"Sudah 75 persen, kamar mandinya juga ada air hangatnya," ungkap dia.
Sempat ada rencana memberikan lagi bantuan alat pembuat air hangat dengan mengandalkan dana PNPM. Tapi ternyata sudah tidak keluar lagi.
Achmad, petani yang juga menyewakan kamarnya untuk homestay menyatakan mendapat tambahan uang dapur jika ada tamu.
"Mulai jadi homestay sejak tiga tahun lalu," ungkap Achmad.
Ia memiliki empat kamar. Jika ramai, tiga kamarnya disewanya ke tamu.
"Saya dapat order kamar dari Ladesta," jelasnya.
Per kamar dihargai Rp 100.000 dengan fasilitas air hangat dan tamu diberi snack dan minuman.
Sedang untuk makan, tergantung order awalnya. Jika minta makan, maka istrinya yang akan memasakkan.
"Rezeki, Alhamdullilah kalau homestay ramai," jawabnya.
Menurutnya, agar homestay tidak dimaknai sebagai tempat bebas, sudah aturan baku bahwa tamu laki-laki dan perempuan dipisah.
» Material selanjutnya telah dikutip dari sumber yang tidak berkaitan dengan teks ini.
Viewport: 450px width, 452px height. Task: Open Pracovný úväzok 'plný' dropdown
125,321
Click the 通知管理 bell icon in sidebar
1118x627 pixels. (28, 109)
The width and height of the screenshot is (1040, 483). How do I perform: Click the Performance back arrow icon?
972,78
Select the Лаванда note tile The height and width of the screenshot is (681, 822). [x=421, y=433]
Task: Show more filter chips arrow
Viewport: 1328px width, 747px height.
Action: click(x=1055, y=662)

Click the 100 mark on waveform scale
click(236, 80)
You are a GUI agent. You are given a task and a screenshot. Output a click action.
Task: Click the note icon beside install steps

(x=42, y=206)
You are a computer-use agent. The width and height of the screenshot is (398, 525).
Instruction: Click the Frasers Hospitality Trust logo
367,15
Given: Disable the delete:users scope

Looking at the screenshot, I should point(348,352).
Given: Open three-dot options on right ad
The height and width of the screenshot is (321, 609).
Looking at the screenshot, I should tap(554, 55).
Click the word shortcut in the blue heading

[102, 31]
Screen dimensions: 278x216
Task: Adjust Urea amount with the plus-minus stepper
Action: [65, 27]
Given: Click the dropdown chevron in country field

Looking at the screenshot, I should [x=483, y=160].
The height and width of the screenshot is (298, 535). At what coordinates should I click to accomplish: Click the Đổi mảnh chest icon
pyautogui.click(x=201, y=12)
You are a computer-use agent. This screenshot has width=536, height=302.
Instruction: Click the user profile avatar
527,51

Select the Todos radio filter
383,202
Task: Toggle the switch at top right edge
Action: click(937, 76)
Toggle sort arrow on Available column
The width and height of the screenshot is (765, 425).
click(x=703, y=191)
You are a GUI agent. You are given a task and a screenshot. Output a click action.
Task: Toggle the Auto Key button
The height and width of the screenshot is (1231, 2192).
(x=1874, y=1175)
Ia menceritakan ada beberapa tamu laki-laki maka harus menginap di homestay yang berbeda dengan tamu perempuan.
"Yang bukan suami istri harus pisah," jawabnya.
Awal pengembangan usaha berbasis pemberdayaan masyarakat dimulai pada 2010 silam. Saat itu beberapa warga yang masih menganggur berkumpul. Ketika ada rest area di Gubuk Klakah, mereka urunan berjualan di sana. Namun setelah sempat tidak berkembang.
Kemudian bangkit lagi ketika mendapat order pertama dari Java Promo rombongan tamu satu bus dari Jogja.